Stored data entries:
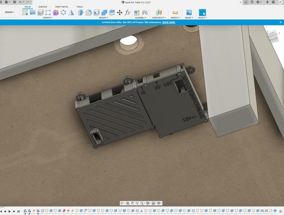Expand the Modify menu dropdown

click(103, 18)
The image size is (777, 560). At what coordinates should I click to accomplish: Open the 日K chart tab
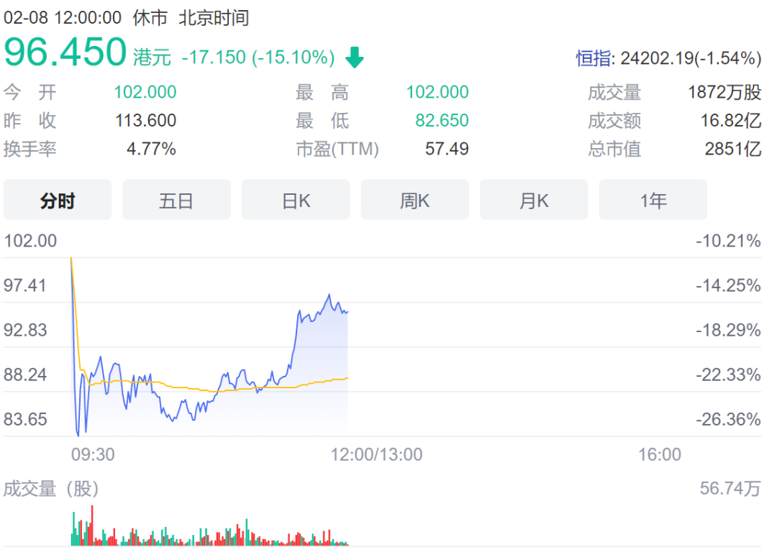coord(296,201)
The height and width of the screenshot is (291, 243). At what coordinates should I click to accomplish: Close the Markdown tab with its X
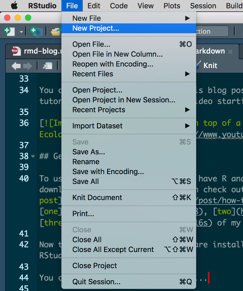pos(231,51)
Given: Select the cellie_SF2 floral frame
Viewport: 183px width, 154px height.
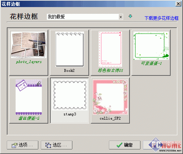Looking at the screenshot, I should (x=110, y=101).
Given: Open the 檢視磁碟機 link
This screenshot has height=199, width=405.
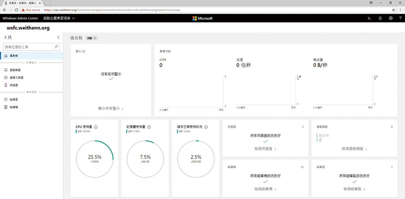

WHAT YOU WILL DO: Repeat exactly the lines above, from the line containing "The image size" through the last line of the records, inclusive; omit any pictures.

RESPONSE BELOW:
The image size is (777, 560). At what coordinates should I click to accomplish: Open the 日K chart tab
coord(296,201)
The height and width of the screenshot is (291, 243). At what coordinates should I click to accomplish: Close the Markdown tab with its X
pos(231,51)
Given: Select the cellie_SF2 floral frame
Viewport: 183px width, 154px height.
Looking at the screenshot, I should (x=110, y=101).
Given: Open the 檢視磁碟機 link
This screenshot has height=199, width=405.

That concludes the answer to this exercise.